Endpoints that fail repeatedly across many events are automatically disabled to prevent the system from continuing to hammer a broken URL. You’ll be notified when this happens and can re-enable the endpoint from the dashboard after fixing whatever broke.

Testing your endpoint

The fastest way to verify your handler works end-to-end:

  1. Create a test webhook endpoint pointing at a service like webhook.site or ngrok tunneling to your local dev server.
  2. Subscribe to a low-volume event type (e.g. conversion.created).
  3. Trigger a test event in AdvocateLoop — manually record a conversion through the dashboard, or use the test trigger if available.
  4. Inspect the delivery in your tool, then in the AdvocateLoop dashboard under the endpoint’s delivery log.

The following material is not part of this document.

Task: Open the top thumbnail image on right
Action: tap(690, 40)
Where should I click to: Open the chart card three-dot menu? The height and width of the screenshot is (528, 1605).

For local development, ngrok is the standard choice — it gives you a public HTTPS URL that tunnels to localhost, which lets you receive real webhook traffic on your dev machine.

Security checklist

Before going live with a production webhook handler:

  • Endpoint URL uses https://, never http://
  • Signature verification implemented and tested
  • Verification uses a constant-time comparison function
  • Verification reads the raw request body, not a re-serialized version
  • Failed verifications return 401 Unauthorized and do not process the payload
  • Signing secret stored in environment variables / secrets manager, never in source control
  • Idempotency keyed on X-AL-Event-ID
  • Handler responds within 30 seconds (use a queue if needed)
  • Errors during processing don’t return non-2xx if the event itself was valid (you’ll get retries you don’t need)

Common issues

“Signatures don’t match.” Almost always one of: (a) you’re hashing the parsed/re-serialized JSON instead of the raw body, (b) extra whitespace was added by a middleware, or (c) the wrong secret is being used. Log the raw body bytes you’re hashing and compare lengths against the Content-Length header — if they differ, something is mutating the body before you see it.

“Webhooks stopped arriving.” Check the dashboard for your endpoint status. Auto-disabled endpoints stop receiving events until manually re-enabled. The delivery log will show the failures that led to disabling.

“I’m getting duplicates.” Expected occasionally — use X-AL-Event-ID for idempotency. If it’s happening on every event (not just occasional retries), it usually means your endpoint isn’t returning 2xx quickly enough and we’re treating successful deliveries as failed.

“My local handler works but production doesn’t.” Most commonly: a reverse proxy or framework middleware in production is consuming or modifying the body before your handler sees it. Verify by logging Content-Length vs the bytes you actually receive.